Sterling fell versus all of its Group-of-10 peers as Carney said in a speech that the central bank was debating the merits of near-term stimulus, adding that a rebound from Brexit uncertainty wasn’t guaranteed and that U.K. economic growth was below potential. That led money markets to price in a higher chance of a BOE rate cut by the end of the year.
“The comments are a stark reminder that the U.K. and by implication the global economy are still quite fragile as they remain buffeted by geopolitical risks,” said Valentin Marinov, head of Group-of-10 currency strategy at Credit Agricole (PA:CAGR) SA. “The pound could remain vulnerable in the run up to the next policy decision at the end of January.”

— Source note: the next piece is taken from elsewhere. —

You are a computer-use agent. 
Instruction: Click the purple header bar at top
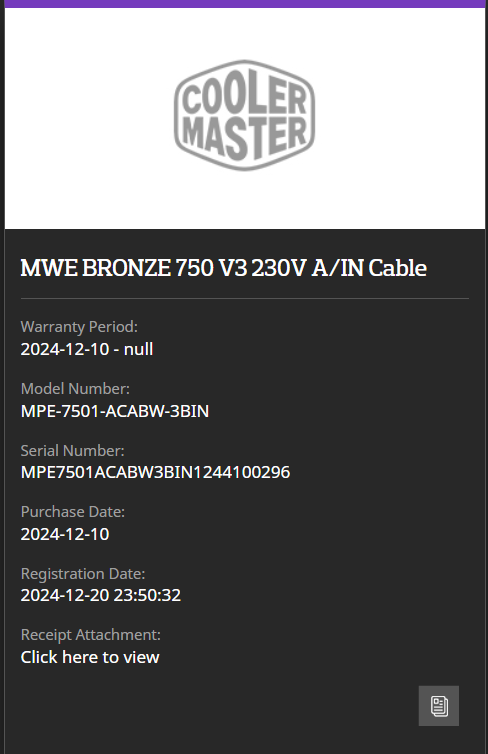(x=244, y=4)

The pound fell as much as 0.6% to $1.3018, the lowest since Dec. 27. It also weakened as much as 0.6% to 85.28 pence per euro. The market now prices about a 60% chance of a BOE rate cut by December 2020, and a 15% chance of a move this month compared to just 6% a day ago.
The downbeat Carney comments strengthen the case for an interest-rate cut in the first half of 2020, and should lead to another leg higher in the euro-pound pair, according to Danske Bank A/S.
The pound’s drop is a turnaround after posting its best quarter in a decade in late 2019, when optimism the Conservatives would win a decisive election majority and break the Brexit deadlock turned into reality. The euphoria has since given way to fears the U.K. won’t be able to reach a trade pact with Brussels by the end of 2020.